Pero hay otras explicaciones y son históricas. Almafuerte fue primero en el tiempo -su obra ya estaba concluida cuando López Merino escribía sus primeros versos- y llevó a la ciudad el espíritu de los pioneros: creía en las obras y sabía que éstas son fruto del esfuerzo. Era, por lo tanto, un educador -educador sin títulos- y, utilizando una expresión contemporánea, un operador social, pues creía que el mundo y los hombres podían ser mejorados. Sarmiento era, para un hombre tan poco proclive a las coincidencias, su inconfesado arquetipo. López Merino, en cambio, nació en una ciudad ya crecida, con una clase media vigorosa -a la que pertenecía-, clase que, con la alcurnia de los buenos modales, hacía del vivir un algo refinado, repitiendo gestos y prácticas de la atildada clase alta porteña. López Merino tenía, pues, dos ingredientes propicios para el arte: el ocio y el refinamiento de espíritu. Tan extraños al rústico Almafuerte, pero propicios para su arte: el Simbolismo que, en su ambición de expresar la unidad profunda de lo existente, brindaba toda una paleta de matices aptos para dar cuenta de un tiempo joven pero amenazado.

* Datos de partida *
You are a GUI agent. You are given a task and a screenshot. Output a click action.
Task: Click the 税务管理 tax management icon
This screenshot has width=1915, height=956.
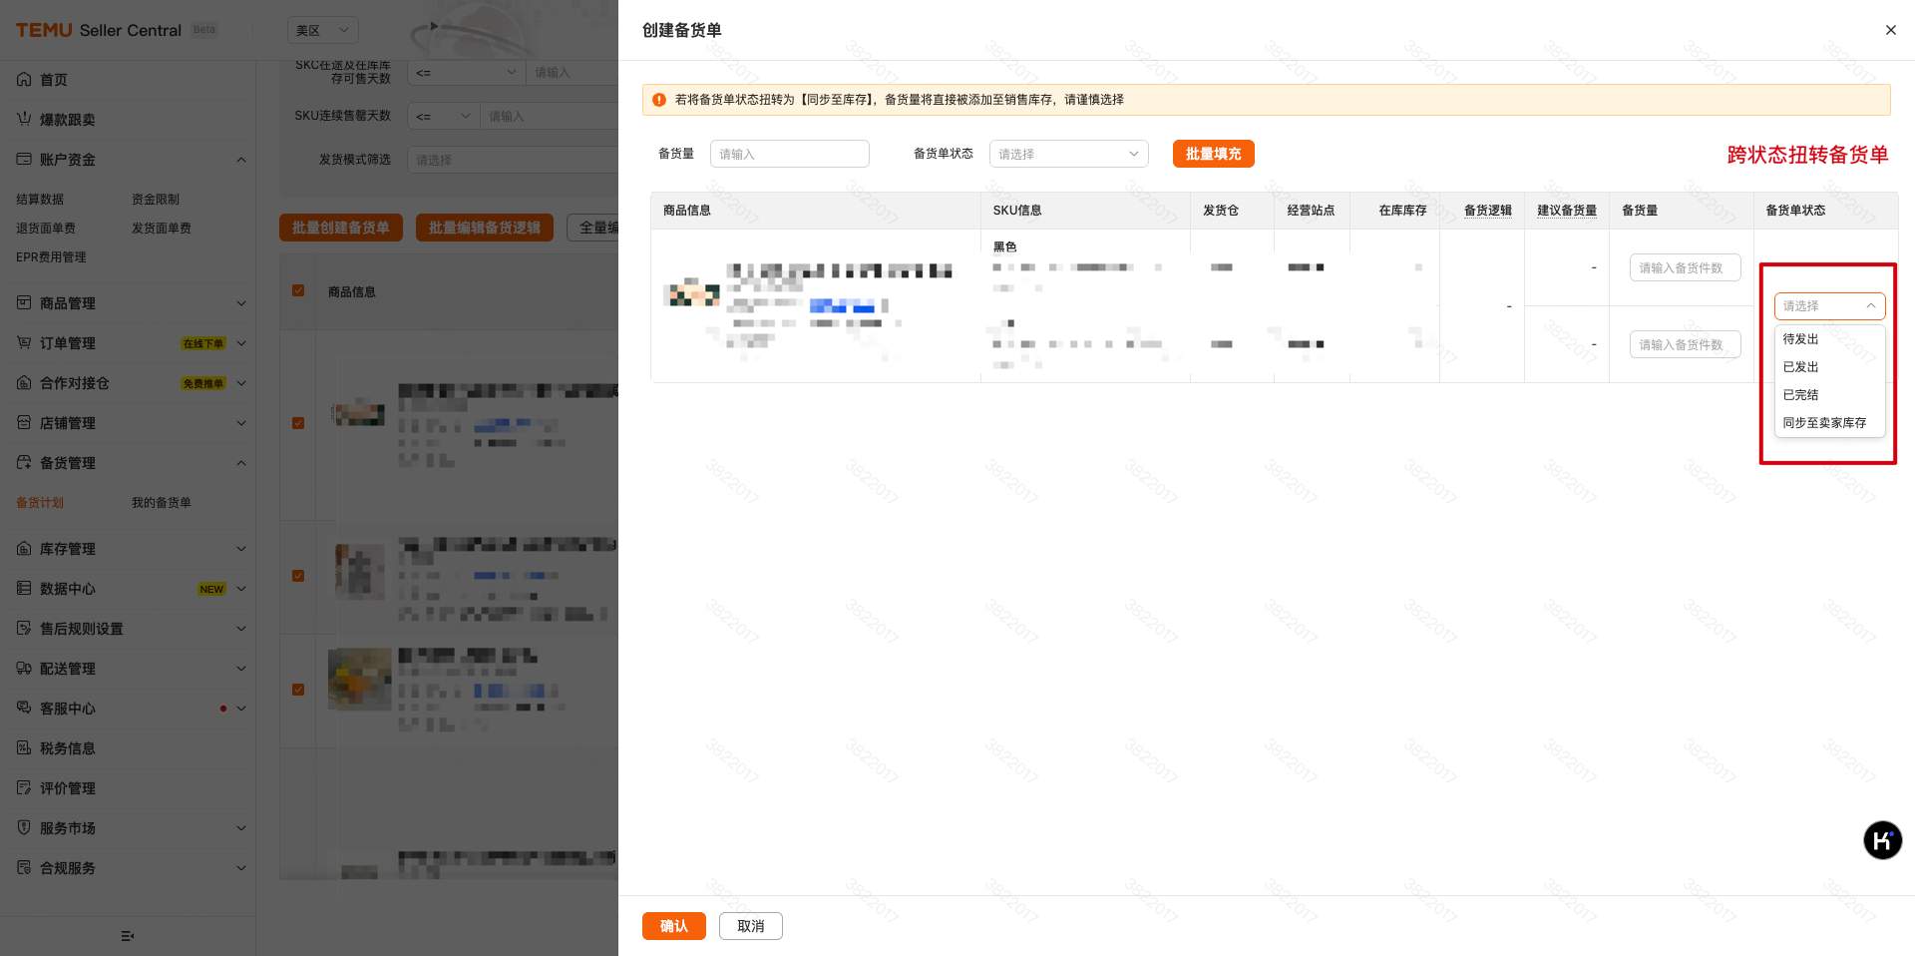pos(24,747)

* Desafío *
Según el texto sobre Almafuerte y López Merino, ¿qué dos ingredientes propicios para el arte tenía López Merino? El material proviene de un origen distinto.

* Solución del ejercicio *
El ocio y el refinamiento de espíritu.